The preoperative urine nitrite, AGR, RIRS time, and preoperative urine culture are found to be independent risk factors associated with POF after RIRS. Then we have developed a nomogram taking these factors into account that accurately predicted POF after RIRS.
Over the last decades, the surgical treatment of kidney stones has changed with the development of technology. The use of ureteroscopy (URS) increases and has become the most common choice over time . According to previous reports, the incidence of postoperative fever (POF) after ureteroscopic holmium laser lithotripsy is 2–28% . POF is potentially serious because it may progress to urosepsis which leads to mortality . Therefore, identifying high-risk POF individuals and strengthening the interventions are urgently needed.
Several studies reported the risk factors for POF after URS, and many of them focused on retrograde intrarenal surgery (RIRS) [4,5,6], both were limited by the small sizes and the number of potential risk factors included. Besides, this question was not fully answered. Therefore, this paper aimed to determine risk factors for POF after RIRS. Additionally, we also developed a nomogram for predicting the risk of POF.
From January 2009 to December 2018, patients undertaking RIRS in our region by a single surgeon (WK) were screened after local health ethics approval in west china hospital was granted for our study. Patients with incomplete information about the risk factors described below were excluded. Different RIRS operations of the same patient were counted independently. A total of 1095 cases of RIRS were successfully collected and analyzed.
Outcomes and predictors
POF information was defined as temperature ≥ 38 °C following RIRS 72 h after operation [6, 7]. Predictors in our study were mainly classified into three categories based on the literature review. 1. Demographic characteristics and medical history included age, gender, smoker, alcoholics, body mass index (BMI), diabetes, hypertension, chronic kidney disease, Coronary heart disease, hyperuricemia, hepatitis history, tuberculosis history, allergy history, blood transfusion history, extracorporeal shock wave lithotripsy (ESWL) history, residential zone, anticoagulant treatment, RIRS history, Percutaneous nephrolithotripsy (PCNL) history, incision lithotomy history, Charlson comorbidity index. 2. Pre- and intraoperative characteristics included preoperative ureteral stent indwelling time, access sheath size, time in RIRS and time in extracting stone fragments. Imaging information included the number of stones, stone location, stone size and computerized tomography (CT) value of stones. 3. Laboratory tests mainly focused on the indexes which can be used to asses preoperative urinary tract infection situation, immunity function, nutrition situation and coagulating functions (supplementary Table 1).

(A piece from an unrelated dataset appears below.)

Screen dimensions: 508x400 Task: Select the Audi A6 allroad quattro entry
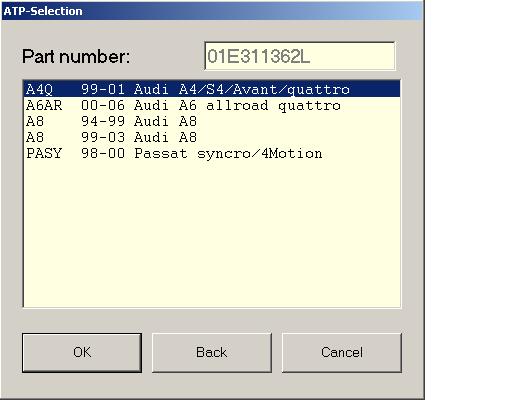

Preoperative procedures and surgical technique
The details were described in our previous study . Since preoperative double-J stent insertion could significantly increase the clear stone rate, in our institute the ureteral stent was generally placed approximately 2 weeks before surgery . One or two days before the retrograde intrarenal surgery, blood laboratory test, urine laboratory test, and urine culture were routinely performed for all patients. Prophylaxis with a single dose of antibiotics 1 day before surgery was carried out if patients did not have infectious symptoms and had a negative urine culture result (usually Cefidipine). Otherwise, antibiotic treatment was used until both urine culture and urine laboratory tests became negative according to the antibiotic sensitivity test. Antibiotics are routinely used intraoperatively and postoperatively, and the antibiotics used are generally the same as those used before surgery. During the operation, we also strictly controlled the duration of the operation and the irrigation pressure. As in other reported cases , the use of antibiotics exceeded the American Urological Association (AUA) guideline which recommended no need use of antibiotics for asymptomatic patients before surgery .

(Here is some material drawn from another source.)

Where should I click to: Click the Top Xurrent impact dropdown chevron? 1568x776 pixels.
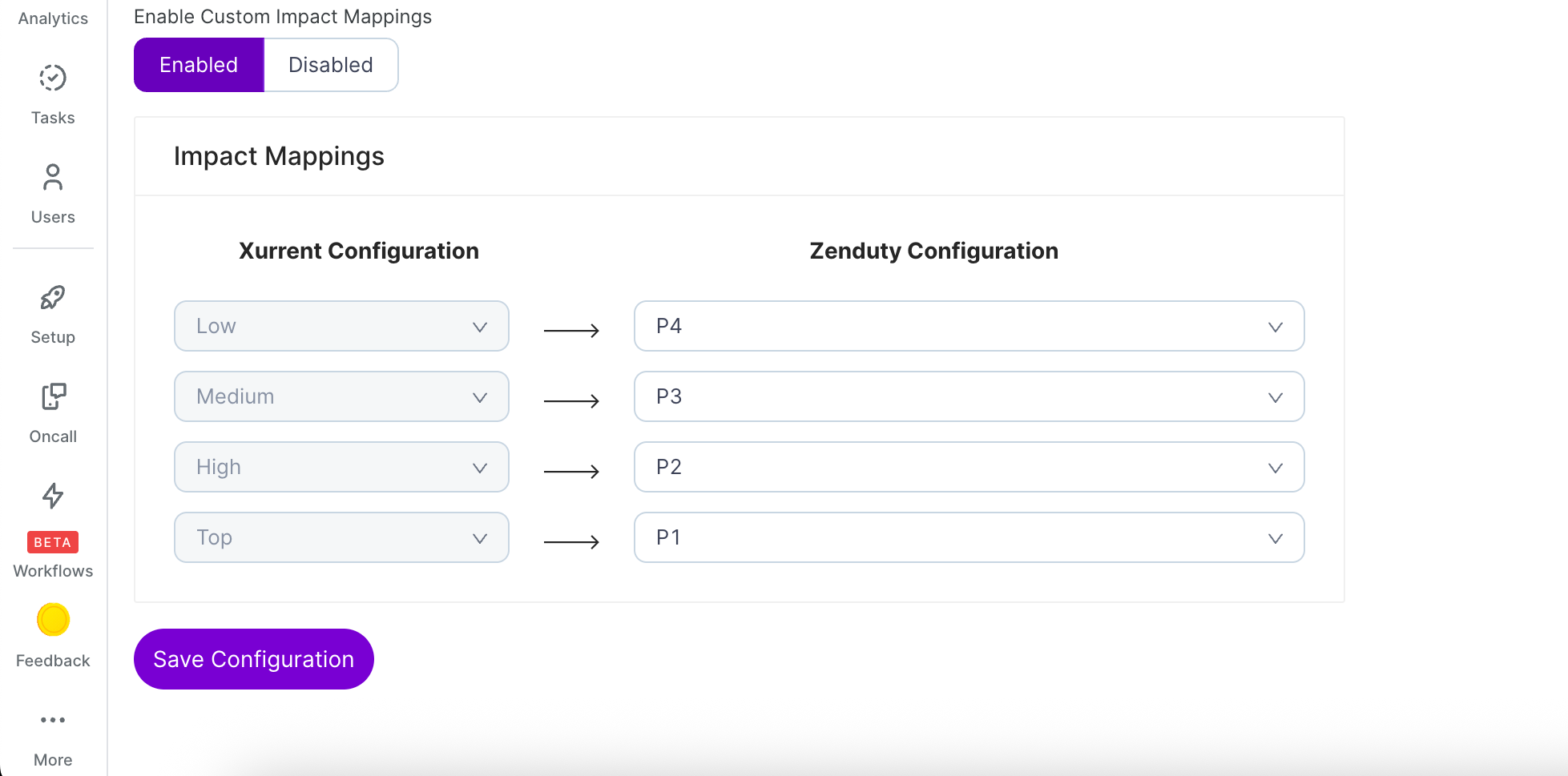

Dexamethasone and furosemide were used at the beginning of surgery by the anesthetist. The access sheath was routinely used. The same standard (not same one) flexible ureteroscopes (Olympus-P5 5.3Fr) was advanced through the working sheath (14/16 Fr or 12/14 Fr) and the laser lithotripsy was performed. After the lithotripsy, the ureteral stent was indwelled for about 2 weeks.
Continuous and categorical parameters were presented as the median (interquartile range [IQR]) and number (percentage) respectively. Variables found to be significant (P < 0.1) through univariable analysis were included in the further multivariable logistic regression analysis. If there is any possibility of insufficient sample size, the bootstrap resampling test should be applied to check significance. In any bootstrap regression stage, 10,000 times resampling was performed to ensure accuracy.
Based on the risk factor identified in multivariate analysis, a nomogram was built. Hosmer-Lemeshow test was performed to check the model’s goodness-of-fit and a calibration curve was also plotted [12, 13]. The 10-fold test for internal validation was performed following the model construction to check the performance of the nomogram. To guarantee the accuracy, 10-fold verifications were repeated 10,00 times to calculate the average area under the curve (AUC) for predicting the model. Also, the net benefit ratio was evaluated by decision curve analysis (DCA) .
All statistical analyses in our study were performed with R v.3.5.3 (www.r-project.org). P values mentioned in this paper were calculated in two-sides, with P < 0.05 was considered significant.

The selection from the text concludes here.